**ACTION ITEM**
Filter this data down to the lines that hold "Knives", and copy them.

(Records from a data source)

== Segment start ==

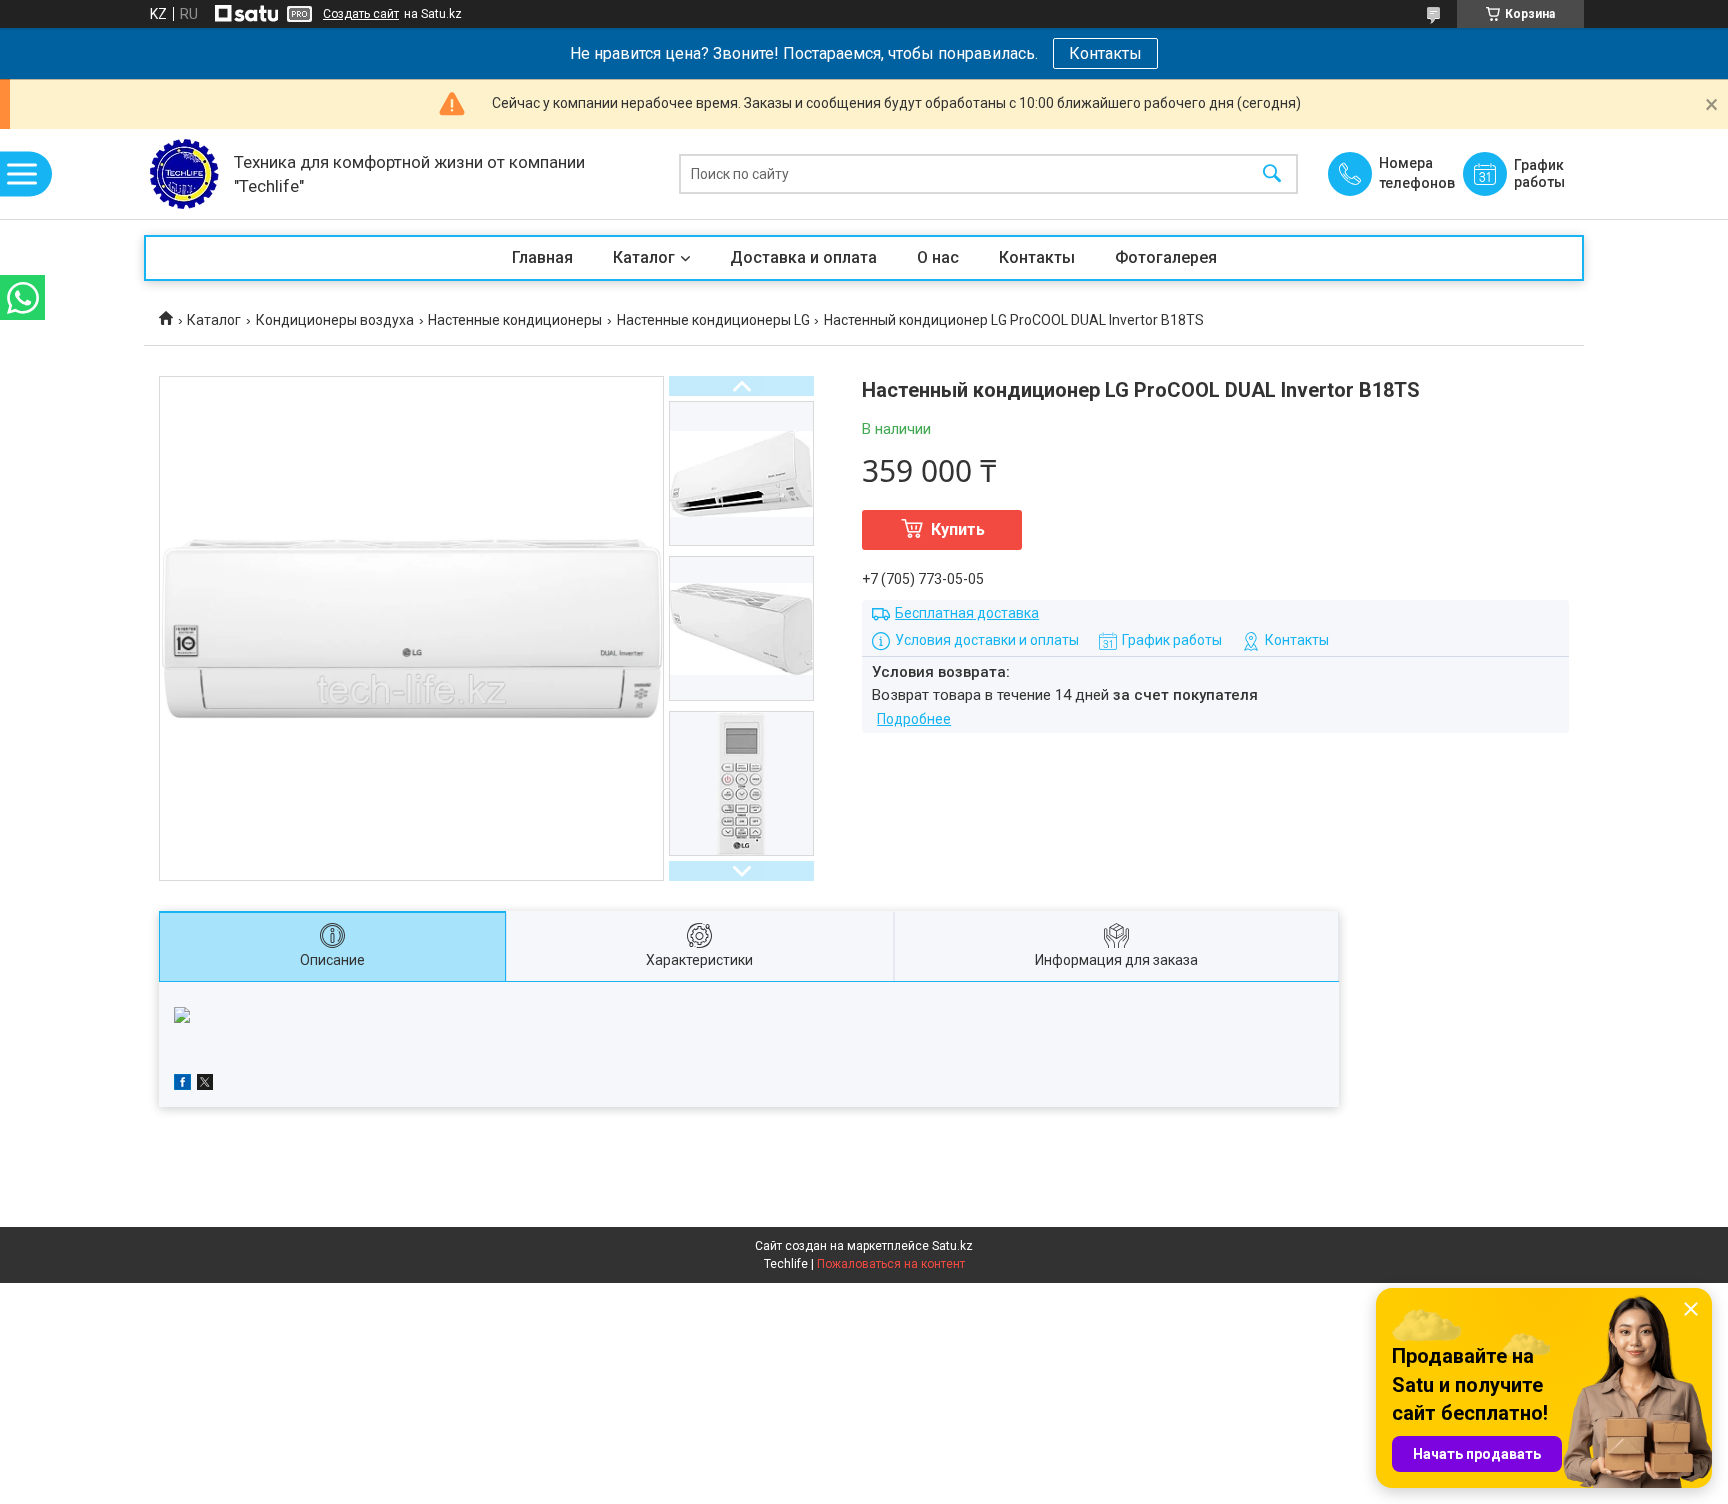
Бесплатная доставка (967, 613)
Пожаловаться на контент (891, 1264)
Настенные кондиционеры (515, 320)
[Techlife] (184, 174)
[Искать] (1272, 174)
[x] (205, 1085)
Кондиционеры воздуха (335, 320)
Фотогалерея (1166, 257)
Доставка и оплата (803, 257)
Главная (542, 257)
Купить (958, 529)
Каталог (644, 257)
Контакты (1105, 53)
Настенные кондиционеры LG (713, 320)
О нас (938, 257)
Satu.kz (952, 1246)
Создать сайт (361, 14)
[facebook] (182, 1085)
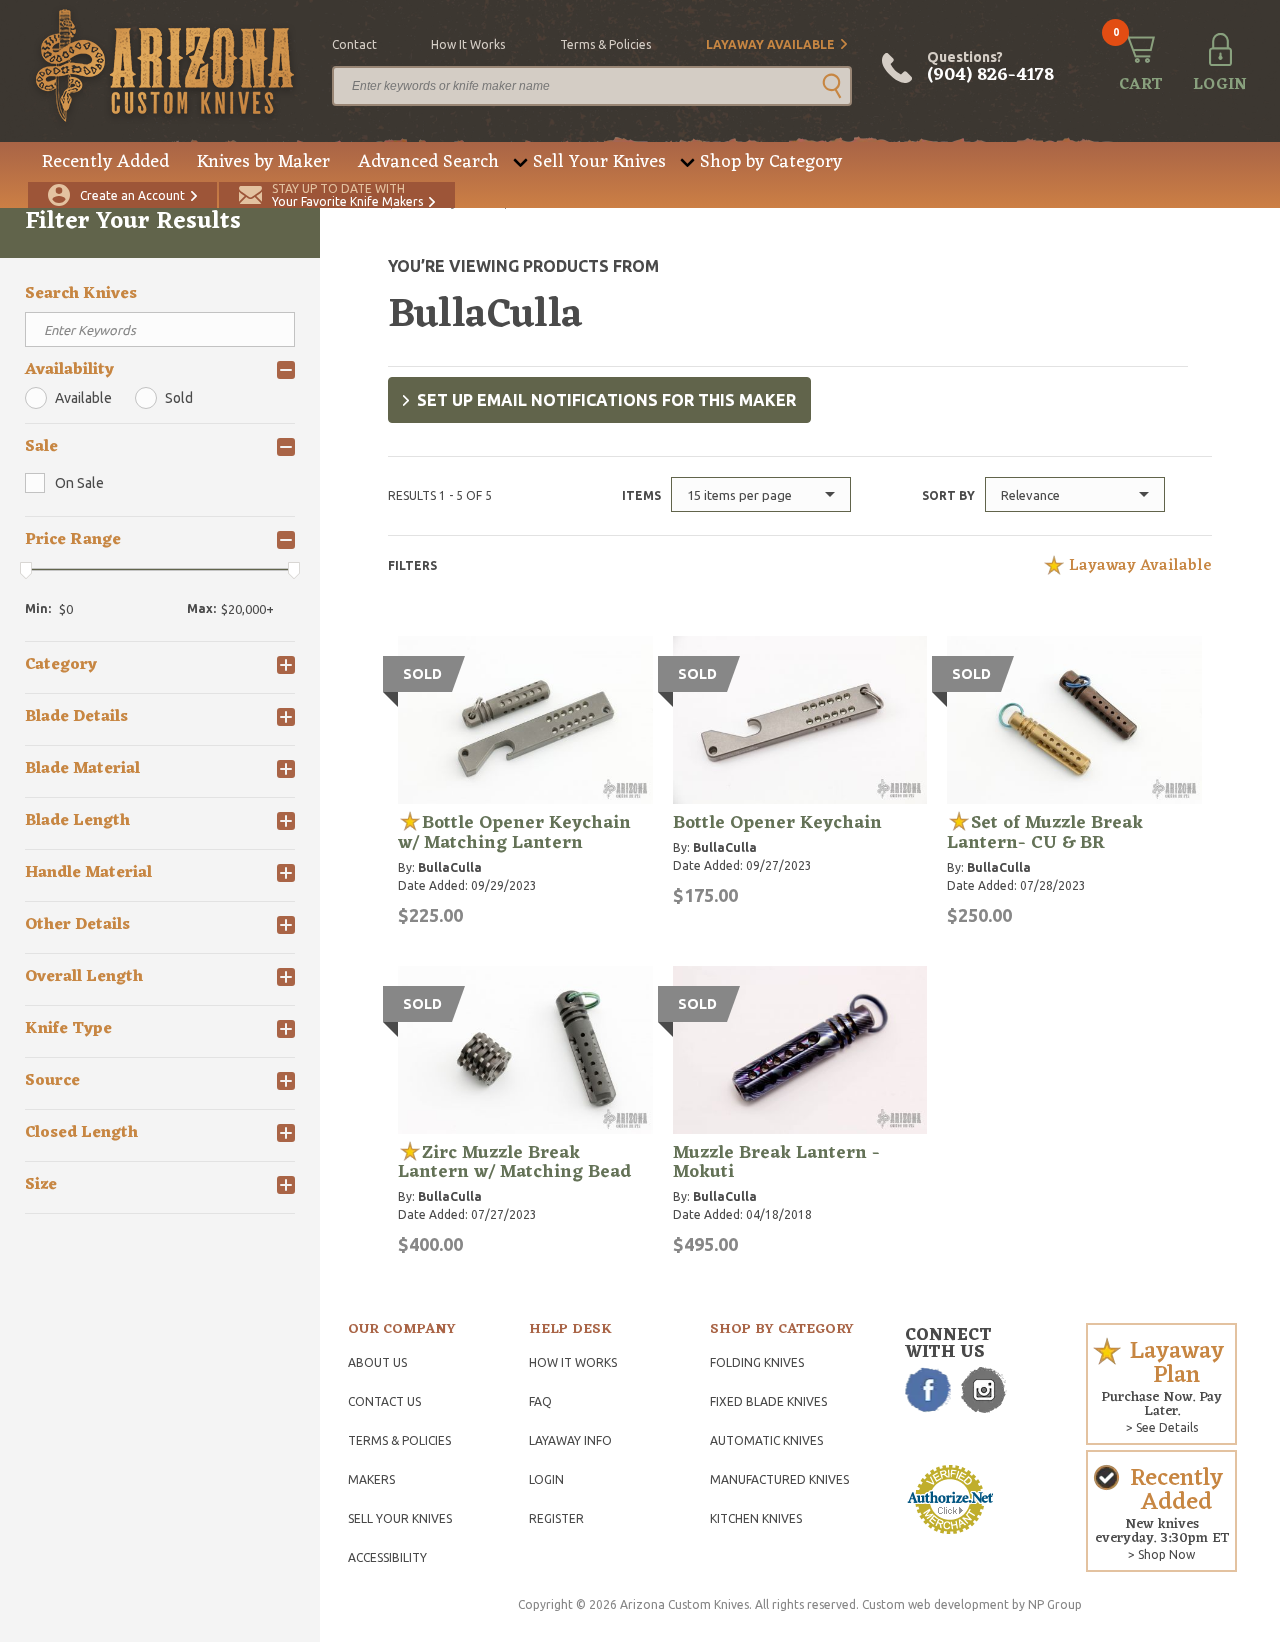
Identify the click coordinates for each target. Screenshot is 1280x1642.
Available (83, 398)
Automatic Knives (766, 1440)
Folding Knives (757, 1362)
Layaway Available (770, 44)
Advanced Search (428, 162)
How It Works (573, 1362)
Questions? (990, 68)
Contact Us (384, 1401)
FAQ (540, 1401)
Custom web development (935, 1604)
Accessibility (387, 1557)
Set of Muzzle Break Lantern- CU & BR (1045, 833)
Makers (371, 1479)
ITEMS (641, 495)
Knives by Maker (263, 162)
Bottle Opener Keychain (777, 823)
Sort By (948, 495)
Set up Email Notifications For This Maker (606, 400)
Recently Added (105, 162)
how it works (468, 44)
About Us (377, 1362)
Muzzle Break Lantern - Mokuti (776, 1163)
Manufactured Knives (779, 1479)
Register (556, 1518)
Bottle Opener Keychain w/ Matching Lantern (514, 833)
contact (354, 44)
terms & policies (605, 44)
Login (546, 1479)
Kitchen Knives (756, 1518)
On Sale (79, 483)
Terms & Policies (399, 1440)
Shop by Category (771, 162)
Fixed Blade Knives (768, 1401)
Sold (179, 398)
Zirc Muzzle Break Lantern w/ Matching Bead (514, 1163)
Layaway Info (570, 1440)
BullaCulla (450, 867)
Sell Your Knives (599, 162)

== Segment end ==

**THE ANSWER**
Automatic Knives (766, 1440)
Folding Knives (757, 1362)
Knives by Maker (263, 162)
Manufactured Knives (779, 1479)
Kitchen Knives (756, 1518)
Fixed Blade Knives (768, 1401)
Sell Your Knives (599, 162)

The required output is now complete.